C'est la raison pour laquelle le Diagnostic Comex Fleet Forward (une journée) existe avant tout engagement opérationnel : aligner la direction sur la priorité réelle avant de modéliser quoi que ce soit.
Scénario 1 : priorité productivité
Hypothèse centrale : l'agence investit dans des agents IA sur des cas d'usage à fort volume répétitif (veille, reporting, briefs pré-mâchés, transcriptions de réunions).
Ce qu'on projette : le volume d'heures libérées net, c'est-à-dire après déduction du temps de validation humaine. La formule de base : nombre de runs mensuels multiplié par le différentiel (temps manuel moins temps de validation), converti en euros au coût horaire chargé.
Exemple anonymisé terrain : une équipe social media de 5 personnes récupère entre 80 et 120 heures par mois sans aucun développement spécifique, par simple déploiement d'agents sur les tâches répétitives. Ces heures sont réelles parce qu'on a déduit le temps de briefing, de relecture et d'ajustement des outputs.

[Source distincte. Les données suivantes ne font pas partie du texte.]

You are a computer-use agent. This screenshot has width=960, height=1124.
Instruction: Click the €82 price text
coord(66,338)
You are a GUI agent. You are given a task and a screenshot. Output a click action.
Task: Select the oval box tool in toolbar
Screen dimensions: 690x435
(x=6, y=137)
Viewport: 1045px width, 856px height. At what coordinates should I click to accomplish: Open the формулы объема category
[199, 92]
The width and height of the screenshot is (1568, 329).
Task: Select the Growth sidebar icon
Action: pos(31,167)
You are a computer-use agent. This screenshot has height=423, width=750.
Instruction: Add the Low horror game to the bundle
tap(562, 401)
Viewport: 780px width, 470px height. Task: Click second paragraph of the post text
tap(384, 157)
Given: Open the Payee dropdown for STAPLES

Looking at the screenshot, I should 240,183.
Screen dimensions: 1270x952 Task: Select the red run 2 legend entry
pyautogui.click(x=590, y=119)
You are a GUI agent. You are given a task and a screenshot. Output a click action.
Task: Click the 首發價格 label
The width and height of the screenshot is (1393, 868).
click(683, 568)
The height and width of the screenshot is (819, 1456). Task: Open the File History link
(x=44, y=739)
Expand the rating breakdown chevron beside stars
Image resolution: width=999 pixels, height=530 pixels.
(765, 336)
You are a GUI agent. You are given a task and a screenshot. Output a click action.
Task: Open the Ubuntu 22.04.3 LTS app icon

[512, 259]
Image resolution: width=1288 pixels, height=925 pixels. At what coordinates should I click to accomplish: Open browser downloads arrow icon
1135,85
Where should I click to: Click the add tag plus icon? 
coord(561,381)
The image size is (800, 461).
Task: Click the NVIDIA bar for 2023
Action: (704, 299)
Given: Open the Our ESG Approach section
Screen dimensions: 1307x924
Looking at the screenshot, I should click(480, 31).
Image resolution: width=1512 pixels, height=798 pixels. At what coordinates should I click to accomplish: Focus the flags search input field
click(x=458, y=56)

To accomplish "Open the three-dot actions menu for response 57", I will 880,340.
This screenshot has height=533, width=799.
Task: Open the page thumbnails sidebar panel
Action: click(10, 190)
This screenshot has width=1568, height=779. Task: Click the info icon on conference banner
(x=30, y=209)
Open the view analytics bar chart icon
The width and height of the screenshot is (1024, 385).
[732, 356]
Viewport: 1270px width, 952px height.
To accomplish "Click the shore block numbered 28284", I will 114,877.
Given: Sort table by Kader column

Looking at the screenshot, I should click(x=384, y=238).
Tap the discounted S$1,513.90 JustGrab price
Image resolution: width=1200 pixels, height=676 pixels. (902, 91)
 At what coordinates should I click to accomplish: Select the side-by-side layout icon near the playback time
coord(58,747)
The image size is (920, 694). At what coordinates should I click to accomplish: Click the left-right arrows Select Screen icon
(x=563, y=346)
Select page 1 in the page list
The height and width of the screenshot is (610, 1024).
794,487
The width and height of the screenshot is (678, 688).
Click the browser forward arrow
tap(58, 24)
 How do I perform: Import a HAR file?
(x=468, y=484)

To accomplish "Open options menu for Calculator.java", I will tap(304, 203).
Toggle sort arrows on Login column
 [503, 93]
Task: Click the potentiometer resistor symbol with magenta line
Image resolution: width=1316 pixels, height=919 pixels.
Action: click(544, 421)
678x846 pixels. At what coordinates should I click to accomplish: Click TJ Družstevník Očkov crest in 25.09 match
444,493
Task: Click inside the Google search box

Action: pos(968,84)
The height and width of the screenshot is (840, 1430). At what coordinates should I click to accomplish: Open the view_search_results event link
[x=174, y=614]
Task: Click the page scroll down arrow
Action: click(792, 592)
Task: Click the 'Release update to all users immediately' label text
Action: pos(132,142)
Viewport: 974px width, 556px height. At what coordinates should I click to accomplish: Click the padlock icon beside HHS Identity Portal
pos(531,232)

Ce qu'on ne promet pas : que ces heures se transforment automatiquement en chiffre d'affaires supplémentaire. Elles le font si la direction décide d'y mettre des ressources commerciales. Sinon, c'est un gain de marge latent, pas un gain de CA.
Scénario 2 : priorité croissance
Hypothèse centrale : l'agence utilise l'IA pour traiter davantage de briefs, de réponses à appels d'offres et de propositions commerciales à effectif constant.
Ce qu'on projette : la capacité créative supplémentaire, c'est-à-dire le nombre de briefs supplémentaires traités avec les mêmes équipes. La formule : (briefs traités avec agents par ETP) divisé par (briefs traités sans agents par ETP), multiplié par le panier moyen.
Ce qu'on ne promet pas : la qualité est maintenue uniquement si les process de validation restent humains. Un brief IA mal supervisé peut coûter plus en retravail qu'il n'a économisé en production.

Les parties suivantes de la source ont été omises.